Paper presented at the XXXIII IAHS World Congress on Housing, 27-30 September 2005,"Transforming Housing Environments through Design", University of Pretoria.
The creation of the built environment has not only been determined by physical and natural resources - there is often an underlying cultural value attached to creation of traditional spaces . As culture varies from one community to another; so the cultural meaning and use of space will also be different. A community’s identity will thus be formed in the way they build and more interestingly, the way they give meaning to their created spaces.
The Luo, Kenya’s third largest ethnic group, have both functional and cultural meanings to spaces. The Luo homestead and hut layouts may at first sight have some semblance of spaces in other African communities. However, on further investigation one finds that the meanings attached to these spaces and the way they are used are specific to the Luo. From the ‘grave to the cradle’ a Luo uses space in a manner that identifies him as a Luo. From the level of the hut, through the homestead to the village, a Luo gives meaning to space like no other community does. When designing housing for a group such as this, is it not fundamental for architects and planners to understand the people and what space means to them in all aspects, culture not ignored?

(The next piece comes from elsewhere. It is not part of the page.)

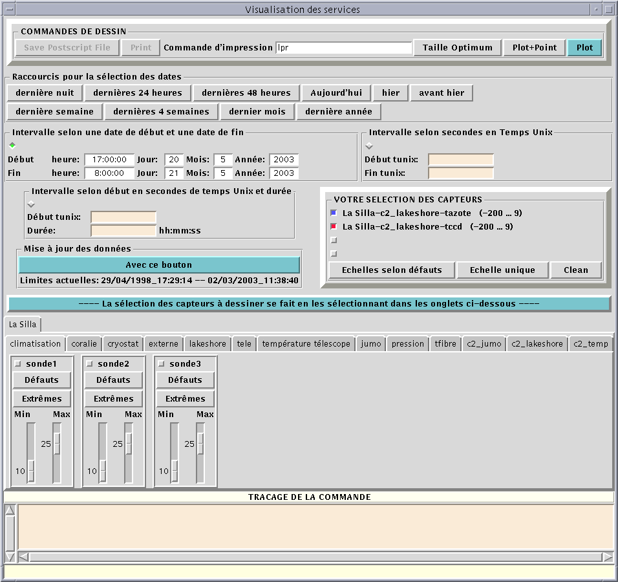Click the sonde1 Max slider handle
Viewport: 618px width, 582px height.
pyautogui.click(x=57, y=444)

This paper intends to illustrate how ignoring people’s culture can inhibit sustainable use of newly created urban environments especially housing estates. Kisumu, a major urban centre in the heart of Luoland has a ‘story’ to tell of the conflicts between housing development and cultural practices that frustrate its efforts to have sustainable living environments. This paper captures this ‘story’ to further ‘drum’ in the fact that yes! we need to take into consideration the social, economic, physical, technological etc. aspects of the people to be housed, but we should not ignore culture.